### BRIEF
Copy each record below faithfully, leaving out images.

···

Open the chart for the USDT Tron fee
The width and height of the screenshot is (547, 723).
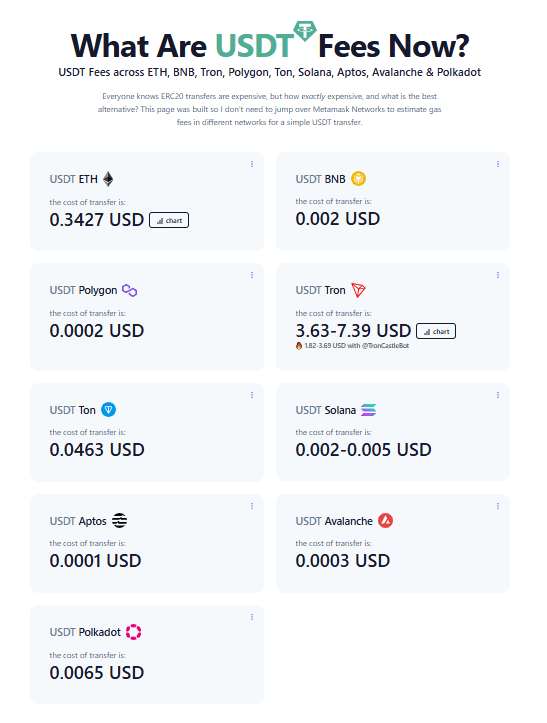point(436,331)
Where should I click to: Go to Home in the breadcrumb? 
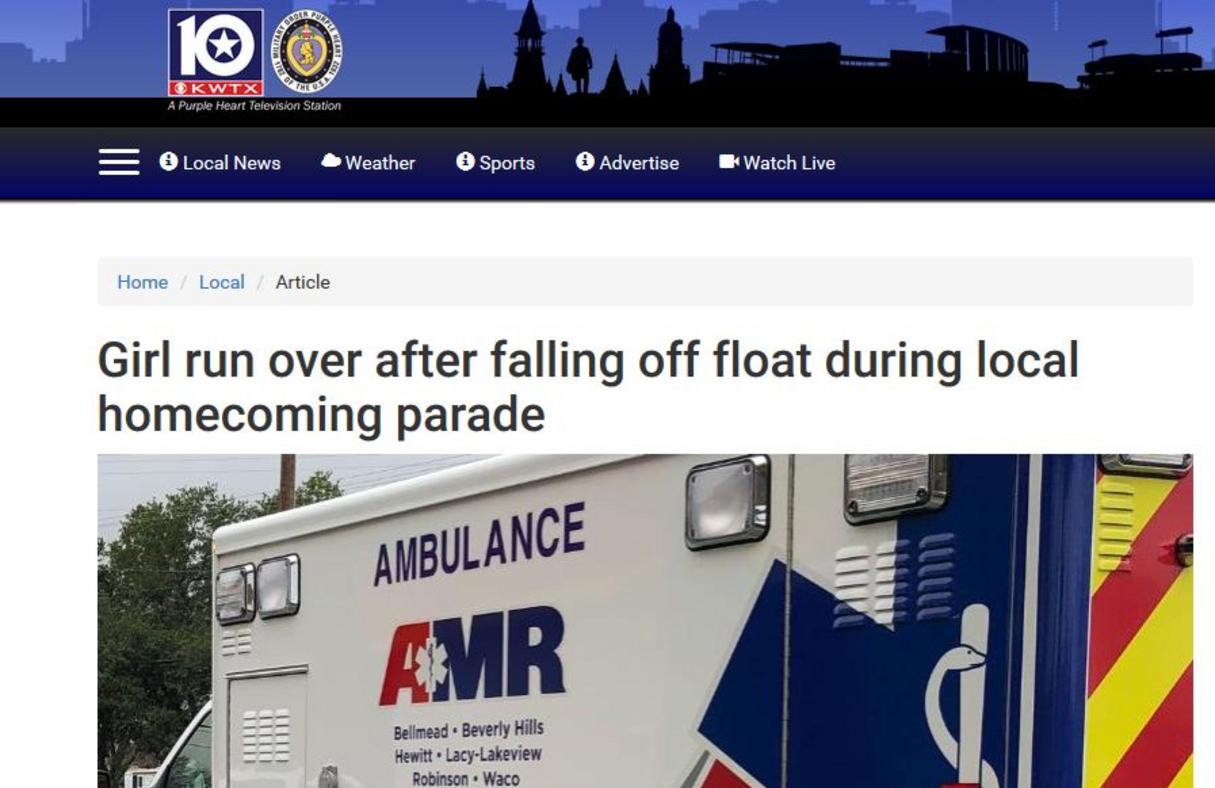(x=142, y=282)
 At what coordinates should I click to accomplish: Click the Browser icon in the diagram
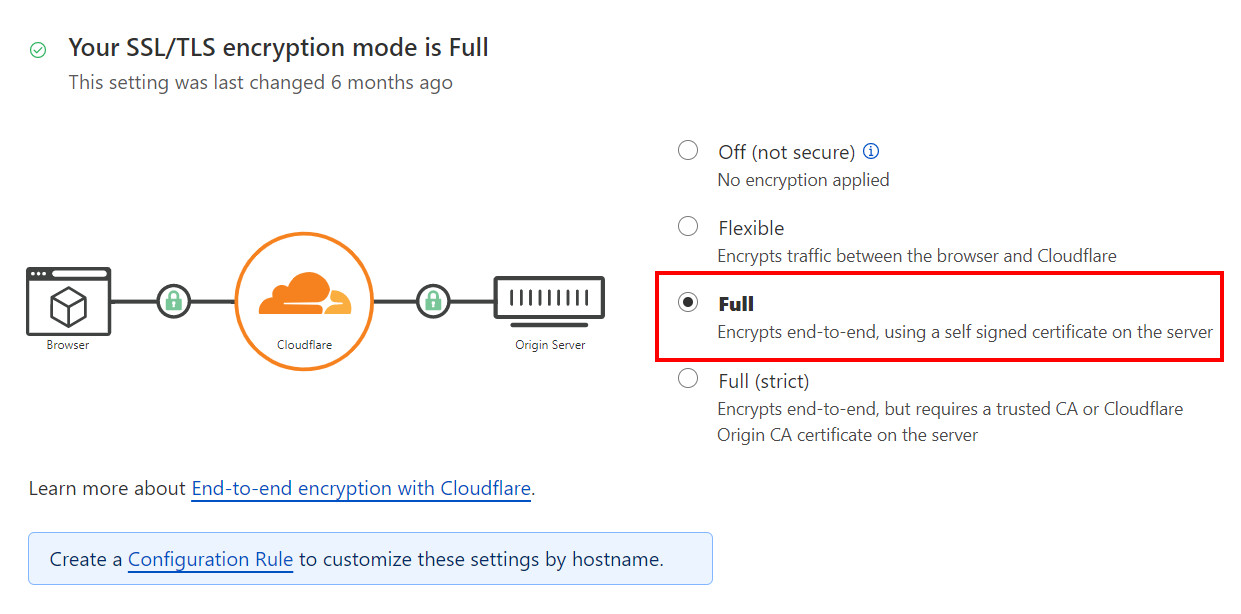tap(68, 302)
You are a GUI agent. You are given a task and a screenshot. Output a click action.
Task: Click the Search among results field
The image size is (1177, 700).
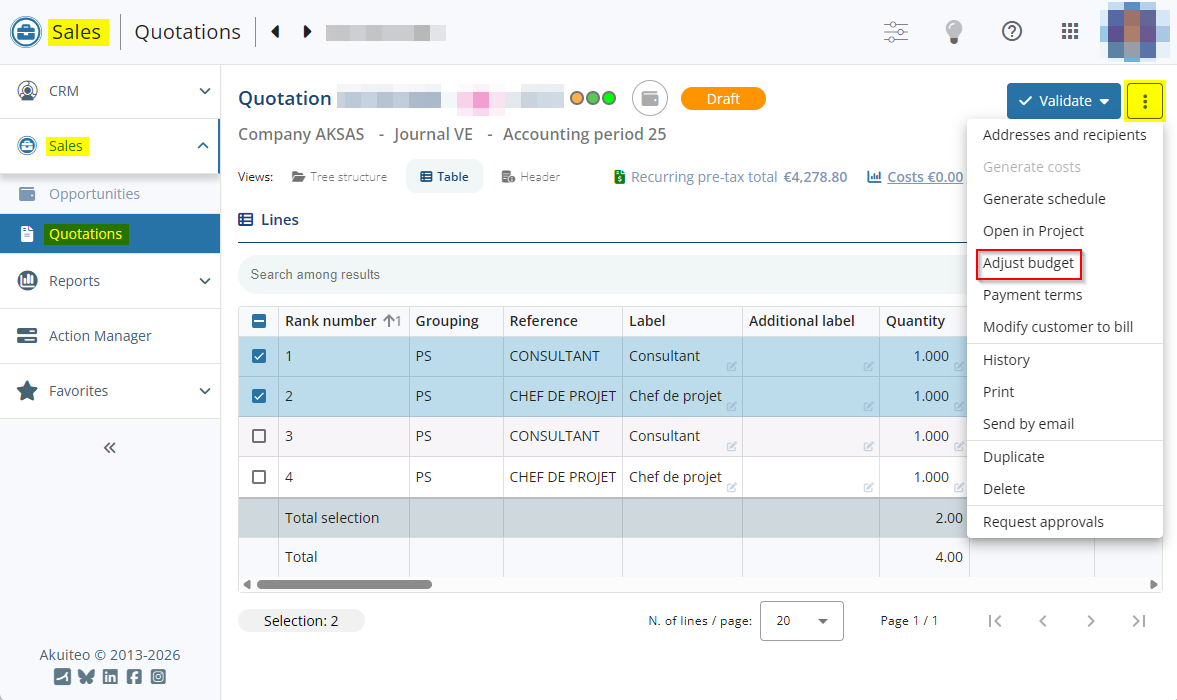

···

### EXERCISE OUTPUT
Open the chart for the USDT Tron fee
The width and height of the screenshot is (547, 723).
point(436,331)
Where should I click to: Go to Home in the breadcrumb? 
(x=142, y=282)
 At what coordinates should I click to accomplish: Click the Browser icon in the diagram
tap(68, 302)
You are a GUI agent. You are given a task and a screenshot. Output a click action.
Task: Click the Search among results field
The image size is (1177, 700).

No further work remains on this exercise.